Electoral reform needs broader consultation: CUPE

BURNABY— Premier Gordon Campbell’s announcement of a new task force on electoral reform in B.C. is a good idea—but the panel of politicians he’s proposing reflects too narrow a range of interests, says the Canadian Union of Public Employees.

“We certainly agree that local government election law needs to be reformed,” said CUPE BC president Barry O’Neill, “but for the kind of changes the premier is proposing, any task force should truly represent all major stakeholders in our communities.”

O’Neill added: “I am not sure that this is a top priority for local politicians, so I hope it’s not another attempt by the premier to take away yet more power from locally-elected officials and transfer it to the Province.”

During his closing day address at the Union of BC Municipalities (UBCM) convention last week, Premier Campbell announced that the provincial government would establish a panel to propose new rules for local elections across B.C. The panel will be co-chaired by new UBCM president Harry Nyce, Community Development Minister Bill Bennett, and two additional UBCM representatives as well as two MLAs.
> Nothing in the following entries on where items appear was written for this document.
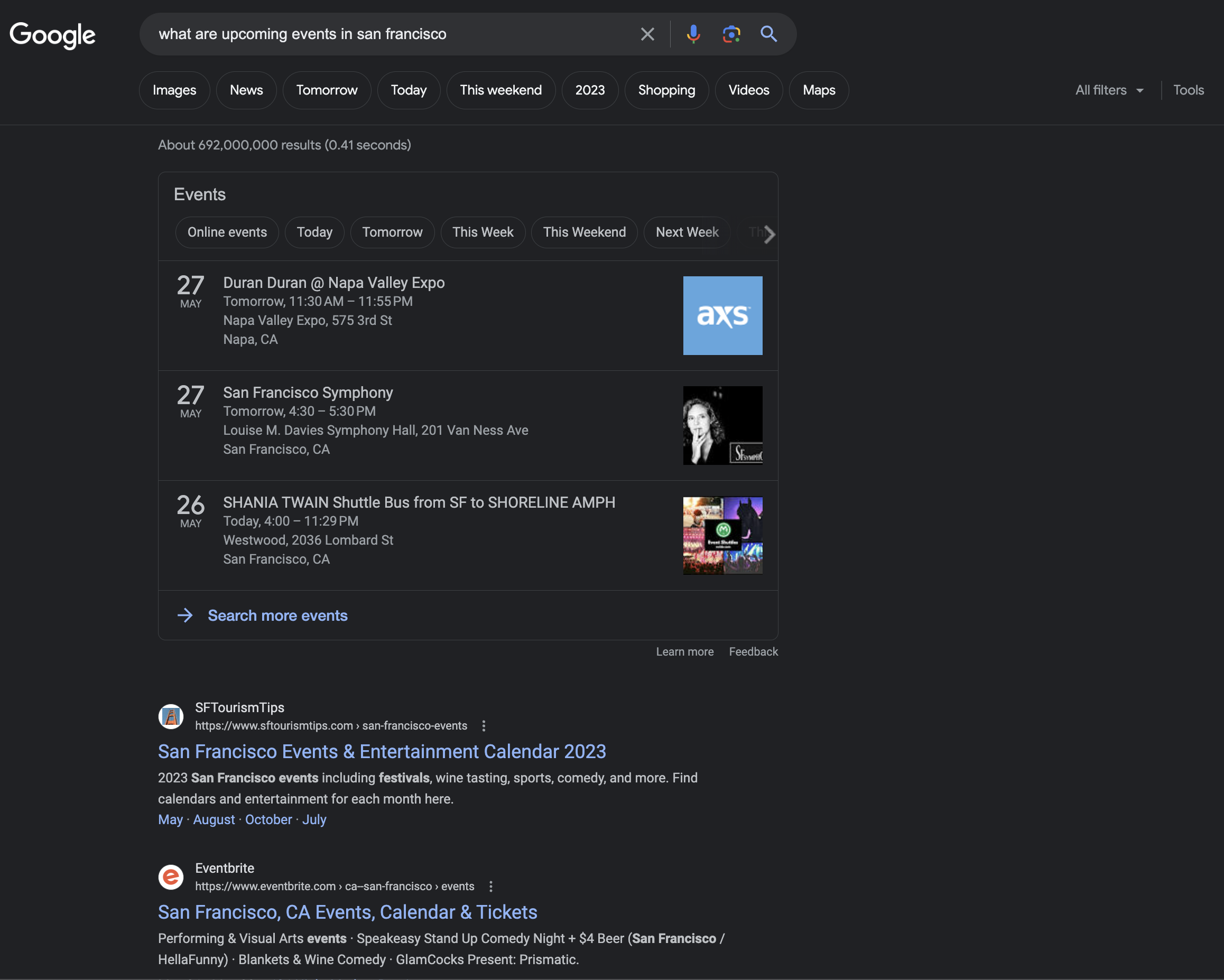The height and width of the screenshot is (980, 1224).
Task: Click Search more events link
Action: pyautogui.click(x=277, y=615)
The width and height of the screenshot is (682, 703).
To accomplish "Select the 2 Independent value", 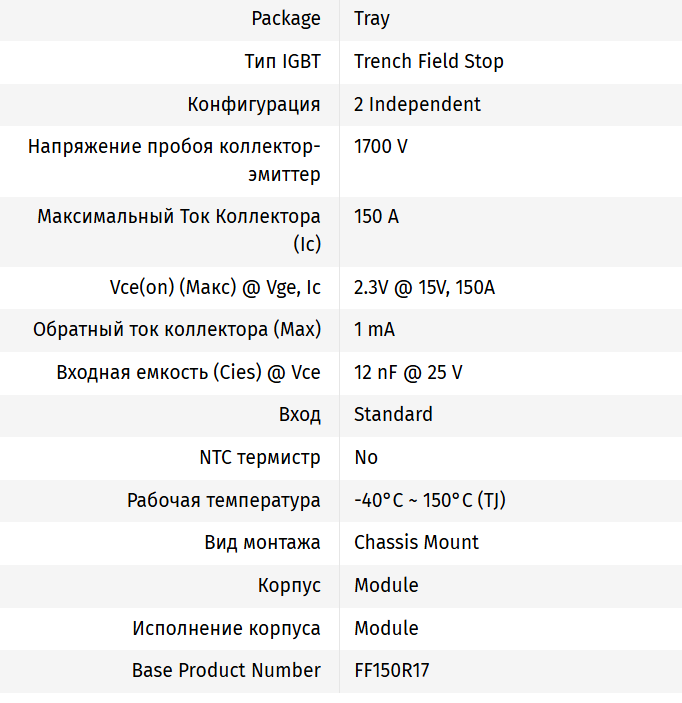I will (x=417, y=104).
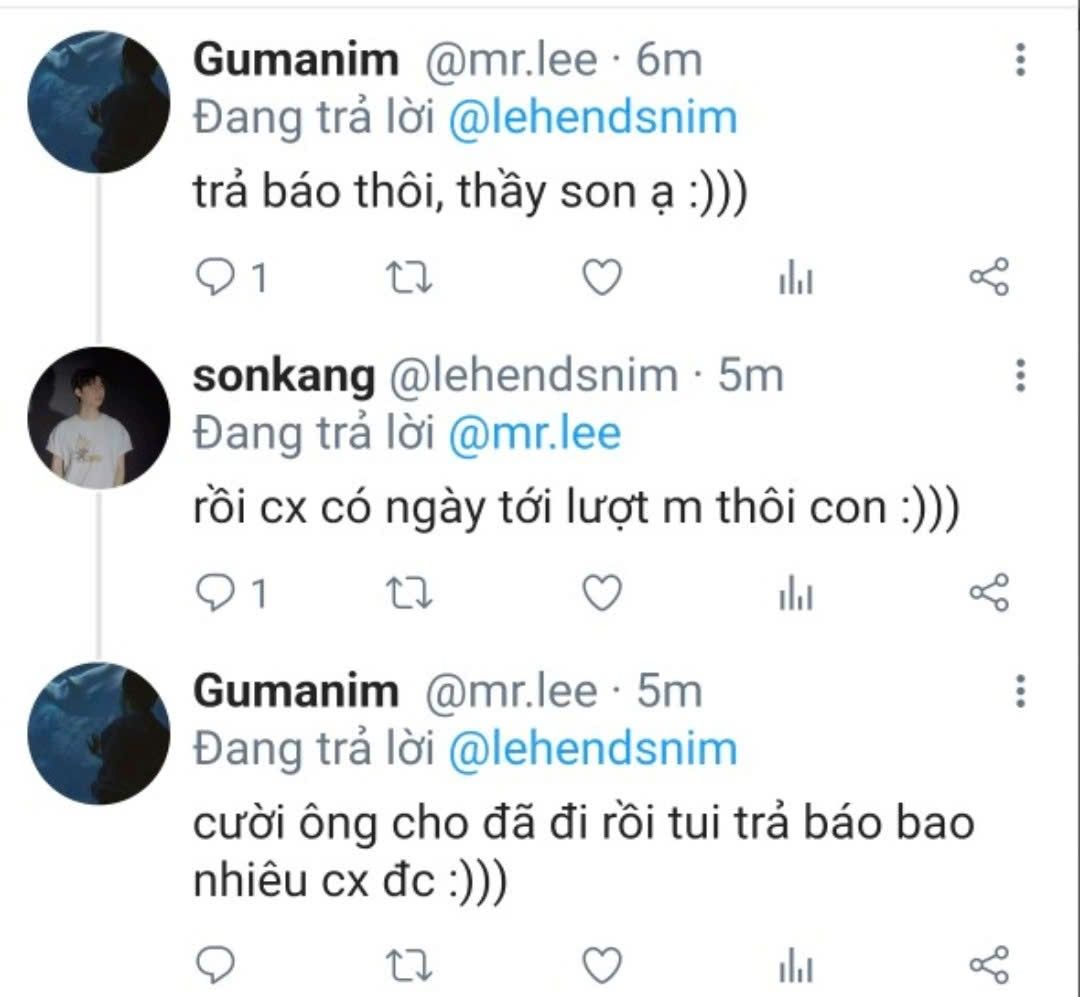This screenshot has width=1080, height=997.
Task: Share the last Gumanim tweet
Action: tap(989, 964)
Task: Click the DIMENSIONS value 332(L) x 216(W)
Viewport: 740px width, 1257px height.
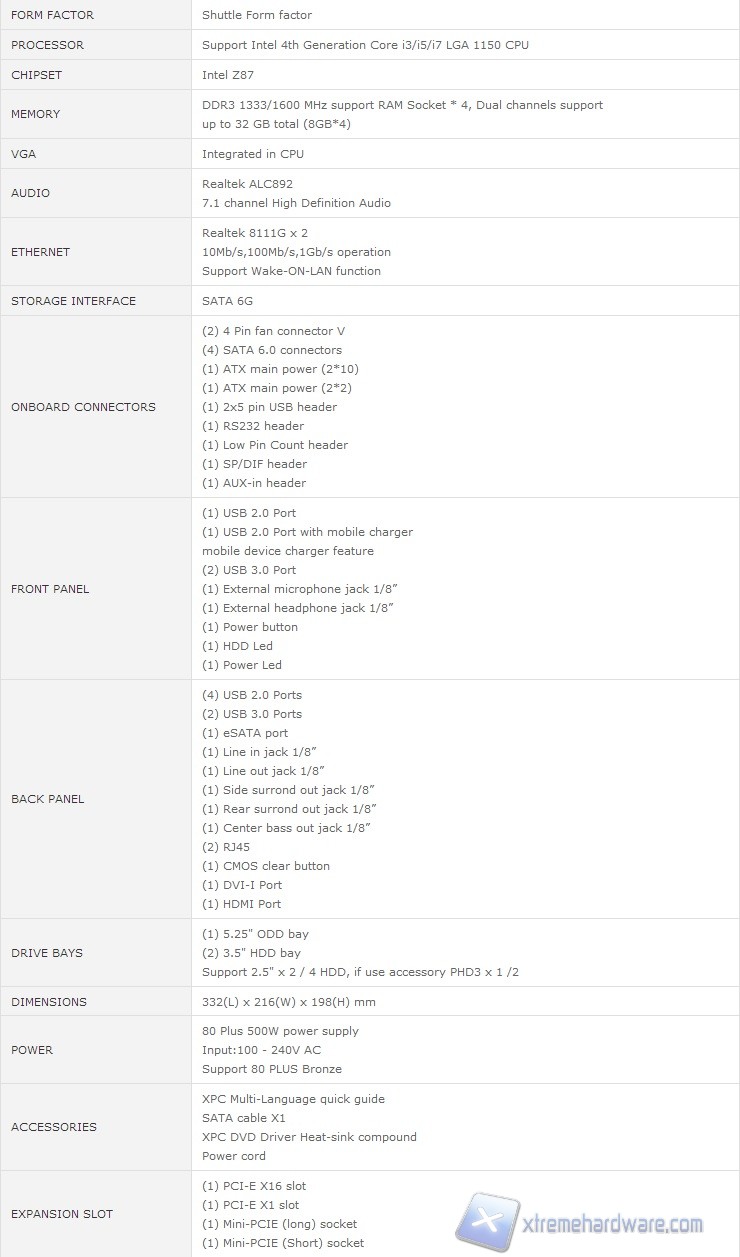Action: point(303,1002)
O’Neill said this composition is too narrow in its perspective.

“If the premier is serious about increasing voter turnout, and making local elections more relevant, then he should appoint B.C.’s chief electoral officer to the task force—plus a citizen’s panel, as was done for the recent provincial electoral reform process.”

O’Neill also gave a thumbs-down to Premier Campbell’s suggestion that it might be time to restore voting rights for industrial and business property owners.

“Corporations don’t vote in provincial or federal elections, so why should they vote in municipal elections?” he asked. “Democracy is one person, one vote. Restoring the corporate vote would be a giant step backward for democracy.”